Thrive Global: What’s the first thing you do when you get out of bed?
Jim Brady:
Check e-mail on my phone and then play with my old beagles for a bit.

TG: What gives you energy? 
JB:
Problems that are hard to solve. Knocking out simple tasks is fine, but it’s hard to derive energy from the routine.

TG: What’s your secret life hack?
JB:
Try to break huge tasks into small parts spanning over days rather than trying to get it all done at once.

TG: Name a book that changed your life. 
JB:
All the President’s Men. It was the book that made me decide I wanted to work in journalism. I saw the movie first, but then read the book and the increased detail about the reporting process fascinated me.

TG: Tell us about your relationship with your phone. Does it sleep with you? JB: Sort of. It’s always on the bedside table next to me. Rarely am I unsure where it is; it may as well be surgically attached.
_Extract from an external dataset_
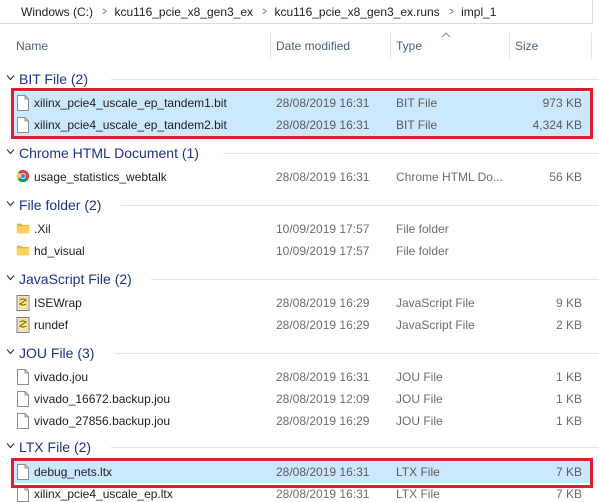  Describe the element at coordinates (58, 303) in the screenshot. I see `file-name: ISEWrap` at that location.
TG: How do you deal with email?
JB:
I need to keep my inbox clean, or else everything else feels out of control. I rarely go to bed with more than 30 items in my inbox, and use Boomerang to keep things out of it that don’t require immediate attention.

TG: You unexpectedly find 15 minutes in your day, what do you do with it? 
JB: Probably work a crossword puzzle or pull a long read out of my Instapaper feed.

TG: When was the last time you felt burned out and why? 
JB:
Oh, it comes and goes all the time. It usually happens when 100 small things are piling up, and it feels impossible to get caught up. Key is just to take a deep breath, and just start knocking things off your to-do list one at a time to relieve the pressure. That usually works.

TG: When was the last time you felt you failed and how did you overcome it? 
JB: When the Thunderdome team I built in New York for Digital First Media was shut down. Not sure you totally ever overcome having your team shut down, but the best method is to not feel sorry for yourself and to focus on helping those who are much more directly impacted by decisions like that than you are as a senior manager. If your team is laid off, the last person you can afford to worry about is yourself.

TG: Share a quote that you love and that gives you strength or peace. 
JB: “Do not go where the path may lead, go instead where there is no path and leave a trail.” — Ralph Waldo Emerson. It just reminds me that doing things differently isn’t a bug; it’s a feature.

Jim Brady is the founder and CEO of Spirited Media, which operates Billy Penn in Philadelphia and The Incline in Pittsburgh. He also currently serves as public editor of ESPN.